SCOPO DEL COMPITO:
Trascrivi parola per parola il brano del testo sui migranti che comincia con "I produttori di" e prosegue fino a "di stupratori feroci.".

TESTO DI ORIGINE:
★ ★ ★ ★ ★ ★ ★
I produttori di non-umanità invece non hanno dubbi: lo stupro c’è stato, ed è stato commesso proprio dai migranti. Gli stessi che poi sono stati trovati abbracciati in fondo al mare dai nostri sub sconvolti, forse. Al punto che il barcone viene additato, dal rappresentante del Pdl e dai suoi fan, come un cargo carico di stupratori feroci.

Nel frattempo, se la legge ha fatto il suo corso la protagonista della tragedia è stata probabilmente incriminata del reato di immigrazione clandestina, punibile con l’espulsione immediata e la multa fino a 5mila euro. Da che parte sta la ferocia?

* Nota: la legge Turco-Napolitano, poi confluita insieme alla Bossi-Fini nel Testo Unico sull’Immigrazione, stabilisce che “Non costituiscono reato le attività di soccorso e assistenza umanitaria prestate in Italia nei confronti degli stranieri in condizioni di bisogno”. Tuttavia esistono precedenti poco rassicuranti, per gli eventuali soccorritori: l’8 agosto del 2007 i capitani tunisini di due pescherecci salvarono 44 naufraghi che stavano per affogare e li accompagnarono nel porto più vicino, quello di Lampedusa. Vennero sospettati di essere scafisti, subirono un processo lungo quattro anni (con una prima condanna a più di due anni), 40 giorni di carcere e il sequestro degli strumenti di lavoro.
★ ★ ★ ★ ★ ★ ★
CONTENUTO DEI RECORD:
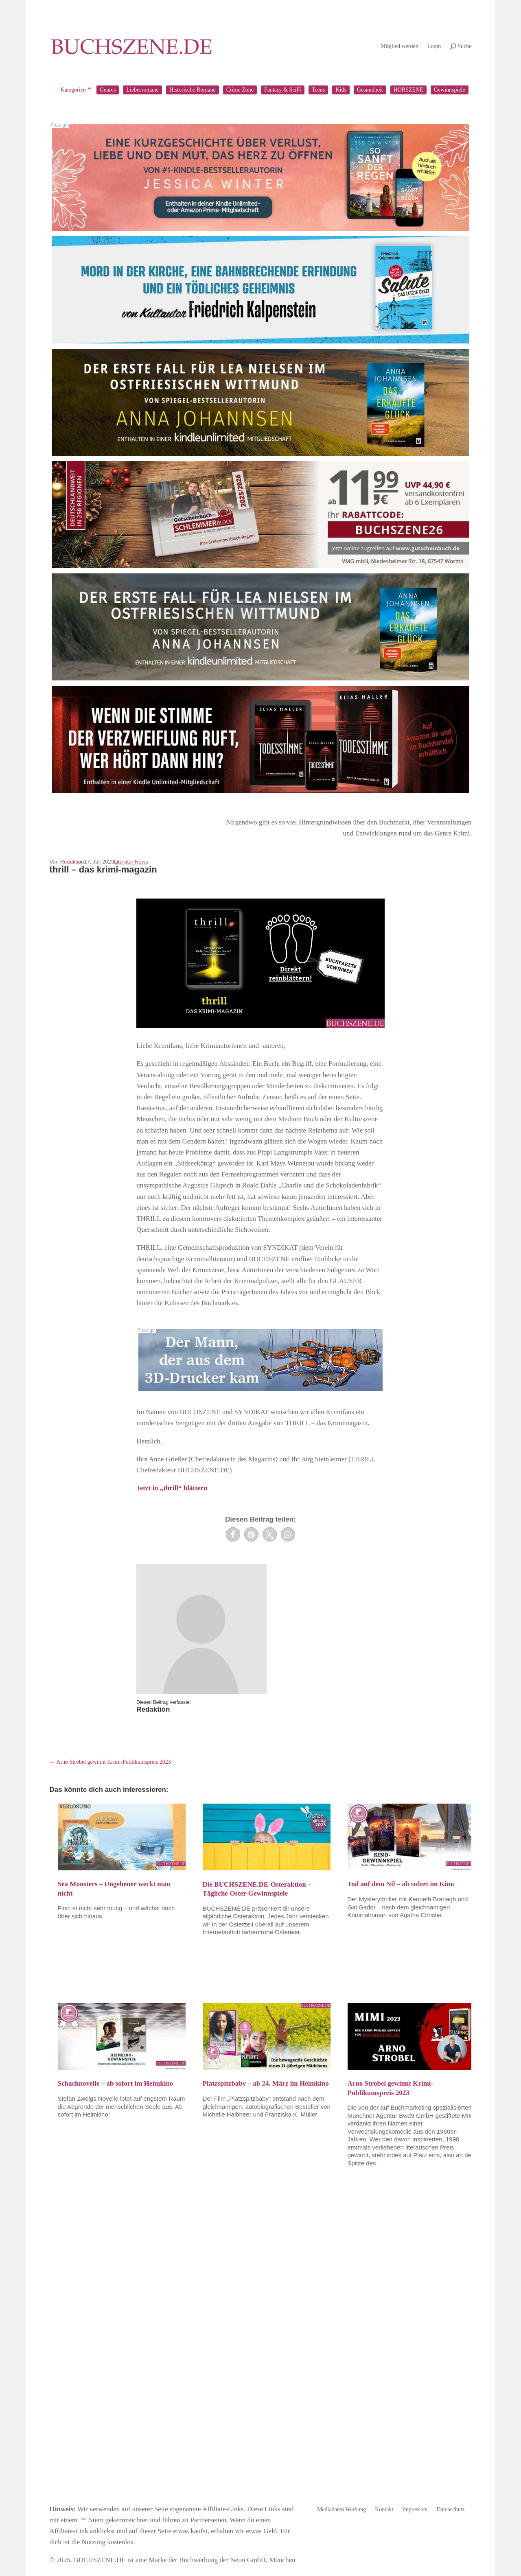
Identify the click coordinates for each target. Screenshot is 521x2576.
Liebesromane (142, 90)
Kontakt (384, 2510)
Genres (108, 90)
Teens (318, 90)
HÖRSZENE (408, 90)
★ ★ ★ ★ ★ ★ ★
IL RISULTATO:
I produttori di non-umanità invece non hanno dubbi: lo stupro c’è stato, ed è stato commesso proprio dai migranti. Gli stessi che poi sono stati trovati abbracciati in fondo al mare dai nostri sub sconvolti, forse. Al punto che il barcone viene additato, dal rappresentante del Pdl e dai suoi fan, come un cargo carico di stupratori feroci.